A few years ago, AI was theoretical. Now it’s relentless. Every morning brings news of a new model, a new benchmark, a new framework that promises to change everything. And underneath it all, a constant drumbeat: if you’re not keeping up, you’re falling behind. (AI is already everywhere, often in ways organizations don’t fully realize.)

It’s exhausting. And it’s also largely unnecessary.


The Speeds-and-Feeds Era

Right now we’re in the speeds-and-feeds era of AI. It’s the same pattern we saw with early personal computers, digital cameras, and smartphones. Back then, value was measured in megahertz, megapixels, and gigabytes. Bigger numbers meant better products, or so we were told.

Today it’s benchmark scores. You hear that Claude beat Gemini, which just overtook ChatGPT, because one model scored 2% higher on some reasoning test. The headlines make it sound like everything that came before is now obsolete.

For most people using AI in their work, that’s noise.


What Actually Matters

What matters isn’t which model won the benchmark. What matters is whether the tool does the job you need it to do. I use Claude’s Sonnet model for most of my API work. It’s far less “capable” than Opus, and it costs a fraction to run. For what I’m doing in individual API calls for workflows, it’s perfect. The fact that a more powerful model exists doesn’t change that. (For the full picture of how I’m using AI right now, I wrote about my setup in detail.)

This is where the hype cycle does real damage. It creates a FOMO that convinces you to chase the newest thing, even when what you have works fine. It’s the same logic that tells you last year’s iPhone is suddenly inadequate because this year’s model benchmarks 20% faster. Maybe that’s true in a lab. But does it make your email app run better? Does it justify spending another $1,000? Probably not.


The Faster Cycle Problem

The AI world is worse because the cycle is faster. Every week there’s a new capability, a new tool, a new company promising to revolutionize your business. Many of them were invented last week. They have no track record. But the marketing is loud, and the implication is clear: if you’re not adopting this, you’re behind.

Here’s a better filter: does this solve a problem you actually have? And is the value it adds worth the real cost of learning it, integrating it, and maintaining it? Especially when you know there will be another “game-changing” tool six minutes from now.


Commit and Use

Once you commit to something, the key is to actually use it. That’s where you have to guard against FOMO again. If it’s working, let it work. Don’t rip it out just because something shinier appeared.

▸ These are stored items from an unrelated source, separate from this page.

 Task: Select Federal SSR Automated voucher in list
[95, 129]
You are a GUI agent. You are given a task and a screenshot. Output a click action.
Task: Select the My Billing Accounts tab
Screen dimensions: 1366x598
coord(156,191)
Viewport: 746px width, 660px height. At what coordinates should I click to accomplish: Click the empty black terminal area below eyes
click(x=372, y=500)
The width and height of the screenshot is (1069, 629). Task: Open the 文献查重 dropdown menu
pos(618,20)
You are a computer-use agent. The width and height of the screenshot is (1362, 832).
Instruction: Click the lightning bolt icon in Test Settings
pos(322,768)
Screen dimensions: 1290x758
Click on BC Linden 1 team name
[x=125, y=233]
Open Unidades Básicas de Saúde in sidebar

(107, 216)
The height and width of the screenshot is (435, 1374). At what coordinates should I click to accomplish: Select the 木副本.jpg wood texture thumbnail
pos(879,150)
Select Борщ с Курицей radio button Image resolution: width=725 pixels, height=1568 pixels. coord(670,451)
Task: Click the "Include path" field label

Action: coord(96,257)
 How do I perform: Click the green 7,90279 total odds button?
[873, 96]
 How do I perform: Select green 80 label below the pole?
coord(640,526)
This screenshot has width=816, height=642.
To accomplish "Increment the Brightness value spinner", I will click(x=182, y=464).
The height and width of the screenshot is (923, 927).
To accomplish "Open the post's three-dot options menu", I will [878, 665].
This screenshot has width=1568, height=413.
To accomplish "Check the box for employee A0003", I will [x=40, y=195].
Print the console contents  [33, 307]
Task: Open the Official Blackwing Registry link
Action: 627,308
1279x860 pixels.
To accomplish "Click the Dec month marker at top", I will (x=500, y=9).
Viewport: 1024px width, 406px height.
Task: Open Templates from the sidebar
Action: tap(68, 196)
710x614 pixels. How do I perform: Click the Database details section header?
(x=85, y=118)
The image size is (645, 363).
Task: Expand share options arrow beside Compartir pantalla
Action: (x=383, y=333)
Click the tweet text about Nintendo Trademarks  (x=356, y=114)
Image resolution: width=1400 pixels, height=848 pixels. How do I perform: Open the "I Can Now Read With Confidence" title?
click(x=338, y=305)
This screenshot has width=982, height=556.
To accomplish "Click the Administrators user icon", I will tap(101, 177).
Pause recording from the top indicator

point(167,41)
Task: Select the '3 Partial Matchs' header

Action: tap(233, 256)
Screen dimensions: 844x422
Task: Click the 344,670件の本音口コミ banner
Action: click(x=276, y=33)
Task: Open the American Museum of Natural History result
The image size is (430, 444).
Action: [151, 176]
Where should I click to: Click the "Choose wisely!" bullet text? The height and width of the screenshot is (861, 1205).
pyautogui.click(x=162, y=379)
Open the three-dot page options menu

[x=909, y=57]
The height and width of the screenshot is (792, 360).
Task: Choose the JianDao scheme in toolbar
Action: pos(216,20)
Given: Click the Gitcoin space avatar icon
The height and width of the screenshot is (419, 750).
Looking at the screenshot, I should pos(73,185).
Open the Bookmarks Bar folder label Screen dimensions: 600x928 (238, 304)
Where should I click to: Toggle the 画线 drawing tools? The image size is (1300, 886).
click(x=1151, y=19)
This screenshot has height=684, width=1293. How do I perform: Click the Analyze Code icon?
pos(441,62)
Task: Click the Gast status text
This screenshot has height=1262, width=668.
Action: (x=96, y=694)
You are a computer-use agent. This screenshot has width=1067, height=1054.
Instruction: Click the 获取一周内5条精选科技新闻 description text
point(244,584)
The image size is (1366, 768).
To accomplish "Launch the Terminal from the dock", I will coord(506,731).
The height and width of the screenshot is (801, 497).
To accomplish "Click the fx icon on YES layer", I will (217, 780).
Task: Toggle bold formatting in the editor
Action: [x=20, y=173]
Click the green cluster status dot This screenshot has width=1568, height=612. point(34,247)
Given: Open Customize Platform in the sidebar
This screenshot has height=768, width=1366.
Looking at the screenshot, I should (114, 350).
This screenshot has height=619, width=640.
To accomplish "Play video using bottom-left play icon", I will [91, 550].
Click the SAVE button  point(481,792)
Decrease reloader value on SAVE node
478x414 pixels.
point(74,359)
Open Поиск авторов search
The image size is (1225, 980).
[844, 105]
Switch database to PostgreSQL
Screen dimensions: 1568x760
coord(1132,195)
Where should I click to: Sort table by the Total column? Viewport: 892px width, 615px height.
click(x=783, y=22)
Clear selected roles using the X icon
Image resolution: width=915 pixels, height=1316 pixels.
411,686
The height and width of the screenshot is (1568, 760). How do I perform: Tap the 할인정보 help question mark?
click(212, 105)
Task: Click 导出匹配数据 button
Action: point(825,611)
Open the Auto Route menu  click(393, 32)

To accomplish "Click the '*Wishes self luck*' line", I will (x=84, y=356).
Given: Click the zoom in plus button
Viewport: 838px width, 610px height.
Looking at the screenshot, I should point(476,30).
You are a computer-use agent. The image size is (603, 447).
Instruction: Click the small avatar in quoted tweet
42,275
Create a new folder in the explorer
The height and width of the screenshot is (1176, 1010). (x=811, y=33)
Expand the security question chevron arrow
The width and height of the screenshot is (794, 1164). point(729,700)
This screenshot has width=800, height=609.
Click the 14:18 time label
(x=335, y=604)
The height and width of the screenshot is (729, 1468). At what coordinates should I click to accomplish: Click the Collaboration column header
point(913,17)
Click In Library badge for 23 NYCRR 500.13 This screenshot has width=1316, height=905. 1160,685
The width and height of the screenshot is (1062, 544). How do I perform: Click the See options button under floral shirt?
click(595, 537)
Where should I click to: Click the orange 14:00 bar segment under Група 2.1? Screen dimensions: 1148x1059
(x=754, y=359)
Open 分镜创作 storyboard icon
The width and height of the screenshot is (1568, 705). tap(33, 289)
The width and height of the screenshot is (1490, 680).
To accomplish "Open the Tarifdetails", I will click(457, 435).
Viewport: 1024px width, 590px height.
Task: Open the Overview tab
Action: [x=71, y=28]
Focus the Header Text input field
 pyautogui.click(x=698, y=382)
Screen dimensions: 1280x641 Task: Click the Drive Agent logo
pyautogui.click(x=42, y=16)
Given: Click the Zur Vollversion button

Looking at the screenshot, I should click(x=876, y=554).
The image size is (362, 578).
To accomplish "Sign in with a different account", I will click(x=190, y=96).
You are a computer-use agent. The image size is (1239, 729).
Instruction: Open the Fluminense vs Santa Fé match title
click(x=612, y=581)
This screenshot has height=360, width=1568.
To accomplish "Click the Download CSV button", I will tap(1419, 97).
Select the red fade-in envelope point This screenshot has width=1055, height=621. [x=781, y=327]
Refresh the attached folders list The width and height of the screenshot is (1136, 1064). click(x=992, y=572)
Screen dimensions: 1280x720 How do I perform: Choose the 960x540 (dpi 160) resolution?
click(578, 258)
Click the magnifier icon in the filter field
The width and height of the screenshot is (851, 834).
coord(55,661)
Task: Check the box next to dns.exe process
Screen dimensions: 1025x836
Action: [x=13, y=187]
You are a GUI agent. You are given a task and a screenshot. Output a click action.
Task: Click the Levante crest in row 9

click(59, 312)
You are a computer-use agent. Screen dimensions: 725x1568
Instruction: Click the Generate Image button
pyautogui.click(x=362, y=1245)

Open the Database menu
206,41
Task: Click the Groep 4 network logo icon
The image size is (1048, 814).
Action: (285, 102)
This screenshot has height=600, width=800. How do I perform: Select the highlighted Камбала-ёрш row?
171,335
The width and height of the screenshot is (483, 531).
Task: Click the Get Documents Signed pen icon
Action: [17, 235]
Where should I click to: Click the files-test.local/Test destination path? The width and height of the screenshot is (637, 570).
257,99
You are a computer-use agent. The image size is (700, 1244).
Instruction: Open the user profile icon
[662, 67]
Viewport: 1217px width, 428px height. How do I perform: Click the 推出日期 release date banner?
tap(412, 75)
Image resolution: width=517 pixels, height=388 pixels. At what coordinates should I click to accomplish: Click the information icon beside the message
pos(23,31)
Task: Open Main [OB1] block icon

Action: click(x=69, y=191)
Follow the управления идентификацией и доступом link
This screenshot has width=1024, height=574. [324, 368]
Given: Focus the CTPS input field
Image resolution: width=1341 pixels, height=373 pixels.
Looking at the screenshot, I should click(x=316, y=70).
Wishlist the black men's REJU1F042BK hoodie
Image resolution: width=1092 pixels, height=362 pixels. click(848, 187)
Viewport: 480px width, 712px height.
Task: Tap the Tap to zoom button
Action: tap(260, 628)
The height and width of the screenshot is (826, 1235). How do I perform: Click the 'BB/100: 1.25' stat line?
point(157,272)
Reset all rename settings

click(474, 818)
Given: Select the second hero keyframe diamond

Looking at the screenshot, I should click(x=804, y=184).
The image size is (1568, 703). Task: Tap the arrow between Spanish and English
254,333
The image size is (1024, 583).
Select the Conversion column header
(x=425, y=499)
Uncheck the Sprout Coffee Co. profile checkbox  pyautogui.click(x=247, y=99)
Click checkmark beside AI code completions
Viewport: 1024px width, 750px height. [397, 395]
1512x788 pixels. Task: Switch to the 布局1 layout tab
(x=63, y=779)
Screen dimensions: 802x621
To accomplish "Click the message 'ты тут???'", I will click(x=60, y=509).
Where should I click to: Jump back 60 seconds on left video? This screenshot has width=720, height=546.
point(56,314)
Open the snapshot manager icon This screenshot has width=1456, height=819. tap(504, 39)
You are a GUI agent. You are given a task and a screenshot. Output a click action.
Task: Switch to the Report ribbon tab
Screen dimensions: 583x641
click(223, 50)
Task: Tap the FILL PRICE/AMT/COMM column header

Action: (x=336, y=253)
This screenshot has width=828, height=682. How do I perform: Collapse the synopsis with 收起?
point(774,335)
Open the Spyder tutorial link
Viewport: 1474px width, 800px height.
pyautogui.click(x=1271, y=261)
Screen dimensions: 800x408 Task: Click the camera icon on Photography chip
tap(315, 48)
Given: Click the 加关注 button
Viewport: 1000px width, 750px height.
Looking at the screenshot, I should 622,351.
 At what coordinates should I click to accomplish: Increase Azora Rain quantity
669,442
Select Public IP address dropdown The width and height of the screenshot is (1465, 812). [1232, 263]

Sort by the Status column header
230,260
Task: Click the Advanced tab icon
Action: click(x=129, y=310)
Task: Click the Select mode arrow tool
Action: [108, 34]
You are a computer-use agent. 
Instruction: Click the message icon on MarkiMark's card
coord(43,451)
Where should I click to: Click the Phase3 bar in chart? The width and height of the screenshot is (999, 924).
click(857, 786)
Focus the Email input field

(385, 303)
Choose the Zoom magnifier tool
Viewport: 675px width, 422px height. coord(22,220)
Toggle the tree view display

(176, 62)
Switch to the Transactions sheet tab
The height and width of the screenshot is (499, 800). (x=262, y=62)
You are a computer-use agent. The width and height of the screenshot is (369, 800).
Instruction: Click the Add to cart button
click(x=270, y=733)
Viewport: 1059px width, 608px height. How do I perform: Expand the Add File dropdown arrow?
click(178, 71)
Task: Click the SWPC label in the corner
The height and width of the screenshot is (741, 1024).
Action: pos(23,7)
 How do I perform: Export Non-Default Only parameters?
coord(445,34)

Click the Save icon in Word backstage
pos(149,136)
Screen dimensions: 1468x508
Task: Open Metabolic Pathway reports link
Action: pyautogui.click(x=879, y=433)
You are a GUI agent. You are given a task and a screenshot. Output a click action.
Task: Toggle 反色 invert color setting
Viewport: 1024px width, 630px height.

I use the Nano Banana Pro image model all the time. I love the results. Other models have launched since. I try them. But my workflow will stay the same until I hit a wall, either because the tool can’t do something I need or because another option is so much better that switching is worth the friction.


The Real Goal

That’s how I manage FOMO. Not by ignoring innovation, but by being deliberate about what I let in. The goal isn’t to keep up with AI. The goal is to make AI keep up with the work that matters.